食事制限は長続きしない。リバウンドも

ダイエットと聞けば真っ先に考えるのが
「食事」ですね。

 

いままで栄養バランスの偏った食生活をしていたのではないか。最近コンビニやファストフードばかりだったかも。ここ数日お肉ばかり食べていたかも。

 

など、ちょっと振り返ってみれば、思い当たるフシはいくらでも出てきてしまうのではないでしょうか。

 

すると、人は心理的に食事という欲求を抑えようと考えます。つまり食事制限によるダイエットですね。

 

特にダイエット商品を買う必要もありませんし、運動する手間も省けます。簡単に言えば安易な方法と言えるでしょう。では、肝心の食事制限は実際本当に痩せることができるのでしょうか。

 

食事制限は痩せる

結論から言いますと、食事の摂取を制限すれば、確かに体重は減るでしょう。
まず言えることは、体重が増えるということは、イコール1日の必要摂取カロリーをオーバーしているということです。
カロリーを消費するためには運動が最も効果的ですが、そもそものカロリー摂取を控えれば体重は増えません。

 

ですので、食事制限をして体重が減るのは当然と言えば当然なのです
しかし、ご存知の通り食事制限には問題があります

 

拒食から過食へ

食事制限を長く続けていると、胃が段々と小さくなって、食べ物を受け付けなくなります。
例えば油物の料理を数週間まったく摂取せず、ある日突然食べると胃が拒絶反応を起こして吐き気をもよおします。

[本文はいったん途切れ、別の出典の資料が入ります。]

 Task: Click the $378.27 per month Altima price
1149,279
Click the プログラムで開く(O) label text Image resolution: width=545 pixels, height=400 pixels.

人は口から栄養摂取をするのが基本プロセスとなるので、それに反する食事制限に身体は必ず副作用を起こします。その1つが拒食です。

 

精神病患者に現れる症状の1つですが、食事の摂取ができなくなる病気です。
最初は身体が食べ物を欲していたのに、それを自我によって我慢をしつづけると、今度は反対に食べ物を摂取しようとすると体内が拒否反応を起こす場合があります。
しかし、これだけでは終わりません。往々にして拒食症の方は、相反する症状の過食症でもあるのです。

 

過食は暴飲暴食をします。
精神患者の方はその後に嘔吐をして拒食に戻るのですが、そうではない通常の方の場合は、そのまま過食の日々が続き、結果として体重が急増することになります。

 

リバウンドもある

バナナダイエットが流行っていたとき、お昼ご飯にバナナ一本という人も大勢見かけました。
しかし、昼食はこれからさらに活動するための1日で最も大切な食事です。バナナ一本だけでは足りません。
そこで、諦めてしまう人は、いままでの食事を取り戻すかのようにたくさん食べはじめます。
せっかくバナナダイエットで減量に成功したものの、諦めた途端前よりも体重が増えてしまいます。

 

ダイエットで最も大切なのは「続けられるかどうか」です。
バナナダイエットにしろ、食事制限にしろ、それを何ヶ月も何年も続けることはまずできません。
また、ダイエットは一歩間違えれば身体の機能を奪う危険性もあるので、本来ならばプロのもと適切な指導によって行われなければならないものです。

 

少なくとも食事制限によるダイエットは危険だということはご理解いただけたかと思います。

 

食事制限がもたらす身体の異常

まず第一に、人の身体は常にエネルギーを消費します。動いているだけでも消費しますし、呼吸をするだけでも消費します。エネルギーと一緒に栄養もどんどん消化されていきますので、結局のところ人は栄養を取り続けなければなりませんし、食いだめということも不可能なのです。

 

ここで大切なのは、エネルギーを消費する過程には「脂肪を燃焼する」ことも含まれているのです。
しかし、食事制限をしても脂肪は燃焼しません。エネルギーの元となるのは栄養ですが、その栄養が滞っている状態なので、エネルギーは燃焼するものがなくて不完全燃焼を起こします。
それは身体のいたるところに機能不全に陥ることを意味しています。病気になりやすくなったり、怪我をしても治りにくくなったり、内臓に何かしらの疾患を患うことになるのも時間の問題でしょう。

 

食事制限では脂肪は燃焼しない

先ほど食事制限をしても脂肪は燃焼しないとご説明しましたが、それでも体重は減ります。
この理由は2つあります。
1つは脂肪ではなく「骨」が痩せているのです。栄養失調の人は骨がものすごい細いですよね。
そしてもう1つの理由は先に説明した「不完全燃焼」です。
人は生きている間中エネルギーを消費しますが消費する材料となるものがなくなると、体内のあらゆる臓器、器官が黄色信号を発令して、生きていくためにエネルギーを作り出そうとします。
そのおかげで結果的に体重は減るのですが、これをいつまでも続けるなんてことはできません。
故に、食事制限が痩せるのは事実なものの、高いリスクがあると言えます。